In light of readers’ support for charging family members rent (Letters, 10 May), I am considering billing my wife for accommodation. The house is mine and she has a perfectly adequate income. I realise that to let her live rent-free would be a kind of infantilisation. Moreover, she is just someone I happened to meet, not flesh and blood like our adult son, who I’m happy to accommodate gratis.
It’s shocking to read the venial, commercial demands made on family by your correspondents under the guise of “it’s for your own good”. It doesn’t happen in other cultures. No wonder many British parents are shifted into care homes and left lonely and unvisited.
Peter Brown
Stratford-upon-Avon, Warwickshire
Why would you charge your own children to live in your home? The amount you pay on utilities and consumables is totally fair enough, but if you own the bricks and mortar of the building, then what does it cost you to house the fruit of your loins, particularly when they may have fallen on hard times or are trying to scrimp to make their way by putting a deposit on a flat of their own?

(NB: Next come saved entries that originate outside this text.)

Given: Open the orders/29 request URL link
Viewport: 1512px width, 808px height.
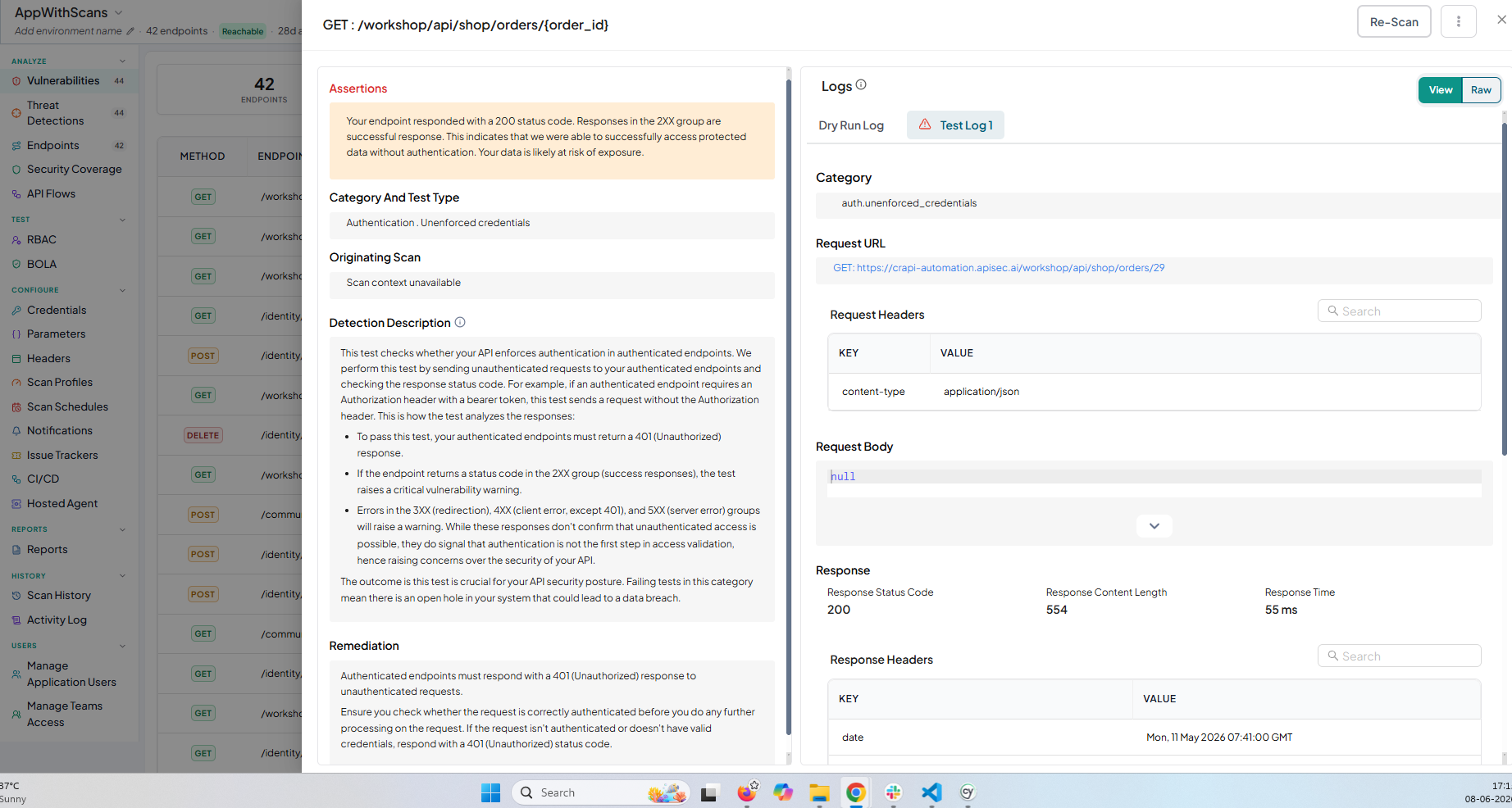Looking at the screenshot, I should [x=999, y=268].
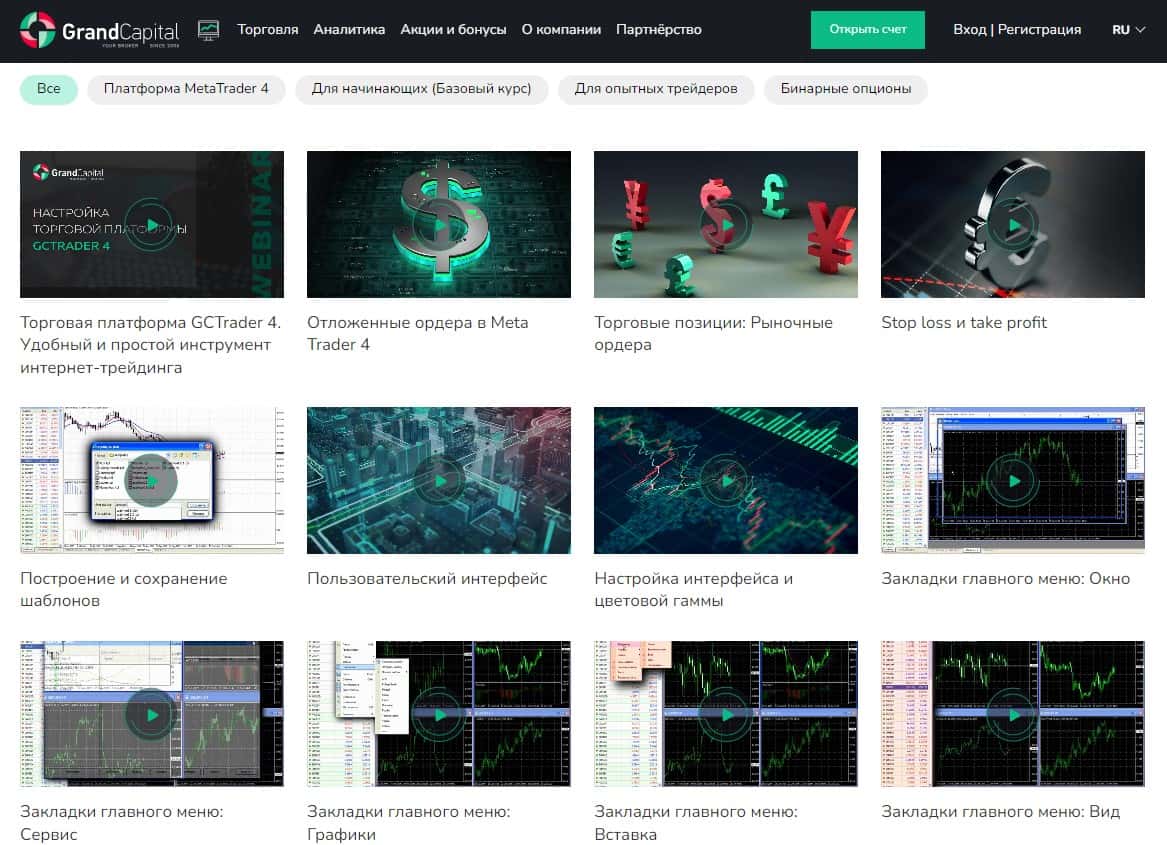Play the GCTrader 4 webinar video
The image size is (1167, 845).
click(152, 224)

Charging them needless rent to maintain their sense of adult dignity is not helpful, and defies the point of them returning to you in the first place. Unless your child is a difficult person to deal with or live with, do them a huge favour and axe the rent.
Giovanni Fazzolari
London
Our grownup son and his wife paid us rent when they came back to live with us, and we put it in a separate bank account. When they wanted to buy a property, we just handed it all back to them in a lump sum. We hadn’t told them our plans, but felt they shouldn’t get used to having too much free cash, so paying rent kept them in the real world and the lump sum helped them when they needed cash.